*The task*. Below this line is a set of entries; quote exactly the lines from the line that contains "[Slide left] (1346, 641)" to the line that contains "Refund policy (1254, 1417)", both lines included.

Source data
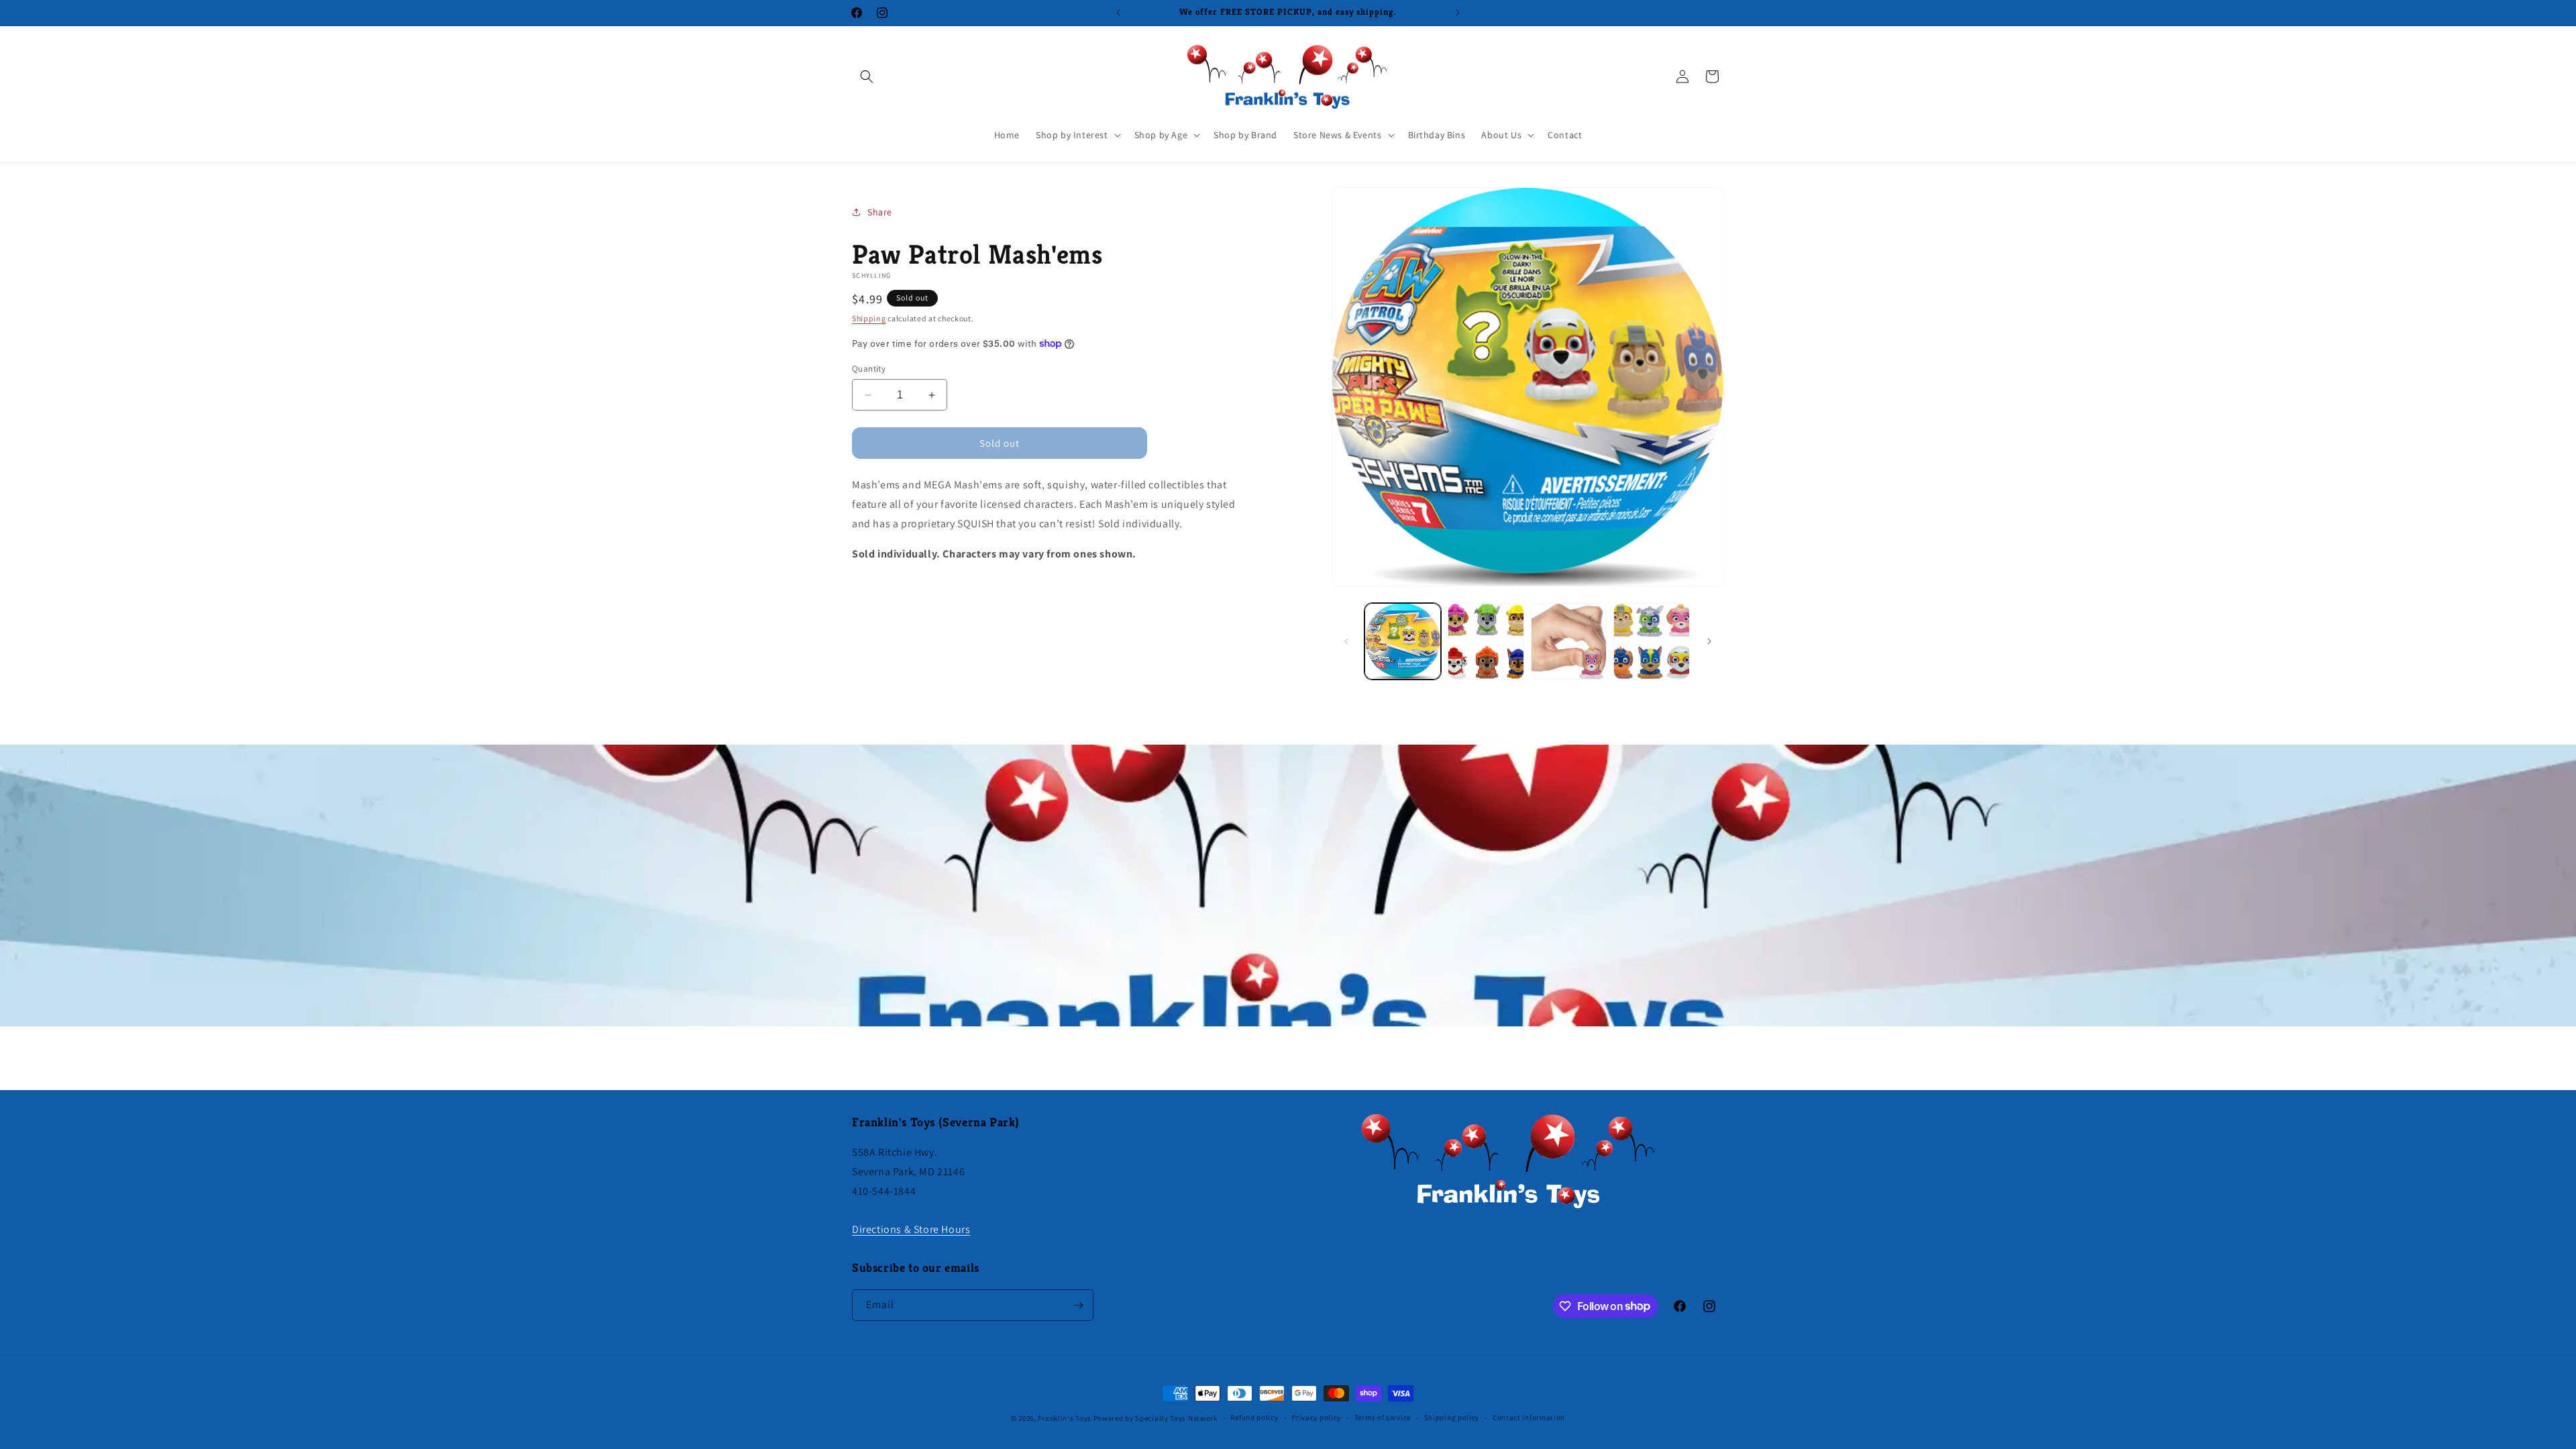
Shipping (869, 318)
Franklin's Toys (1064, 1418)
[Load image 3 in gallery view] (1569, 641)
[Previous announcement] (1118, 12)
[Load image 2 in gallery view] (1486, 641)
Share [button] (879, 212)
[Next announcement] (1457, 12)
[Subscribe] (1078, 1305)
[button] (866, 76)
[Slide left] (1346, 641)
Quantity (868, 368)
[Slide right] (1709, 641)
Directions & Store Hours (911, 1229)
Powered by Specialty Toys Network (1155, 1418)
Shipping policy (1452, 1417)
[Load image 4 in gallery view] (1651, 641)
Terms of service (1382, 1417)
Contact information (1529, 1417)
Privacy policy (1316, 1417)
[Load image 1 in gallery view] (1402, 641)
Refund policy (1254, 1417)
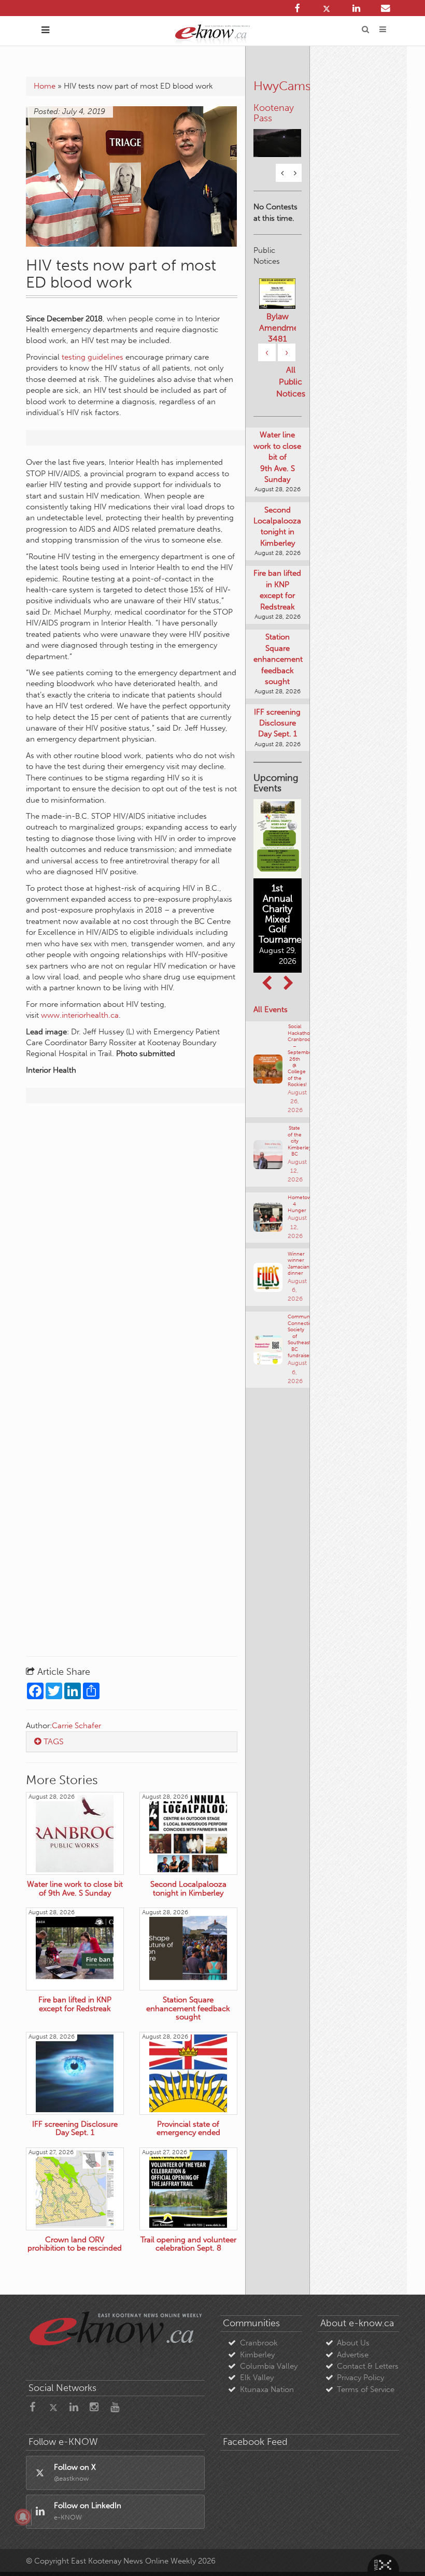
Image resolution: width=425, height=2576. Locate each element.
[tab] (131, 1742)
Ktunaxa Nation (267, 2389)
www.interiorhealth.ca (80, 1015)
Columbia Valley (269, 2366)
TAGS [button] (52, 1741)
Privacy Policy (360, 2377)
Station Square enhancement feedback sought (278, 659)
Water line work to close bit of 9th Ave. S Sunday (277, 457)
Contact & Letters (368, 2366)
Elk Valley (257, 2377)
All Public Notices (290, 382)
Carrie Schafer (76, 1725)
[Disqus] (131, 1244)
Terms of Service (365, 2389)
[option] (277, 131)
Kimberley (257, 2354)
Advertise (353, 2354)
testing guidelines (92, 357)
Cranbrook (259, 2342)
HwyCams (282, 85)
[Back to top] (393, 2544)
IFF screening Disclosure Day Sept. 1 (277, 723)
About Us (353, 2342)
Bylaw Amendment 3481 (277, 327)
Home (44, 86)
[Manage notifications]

*Exercise answer*.
[Slide left] (1346, 641)
Quantity (868, 368)
[Slide right] (1709, 641)
Directions & Store Hours (911, 1229)
Powered by Specialty Toys Network (1155, 1418)
Shipping policy (1452, 1417)
[Load image 4 in gallery view] (1651, 641)
Terms of service (1382, 1417)
Contact information (1529, 1417)
Privacy policy (1316, 1417)
[Load image 1 in gallery view] (1402, 641)
Refund policy (1254, 1417)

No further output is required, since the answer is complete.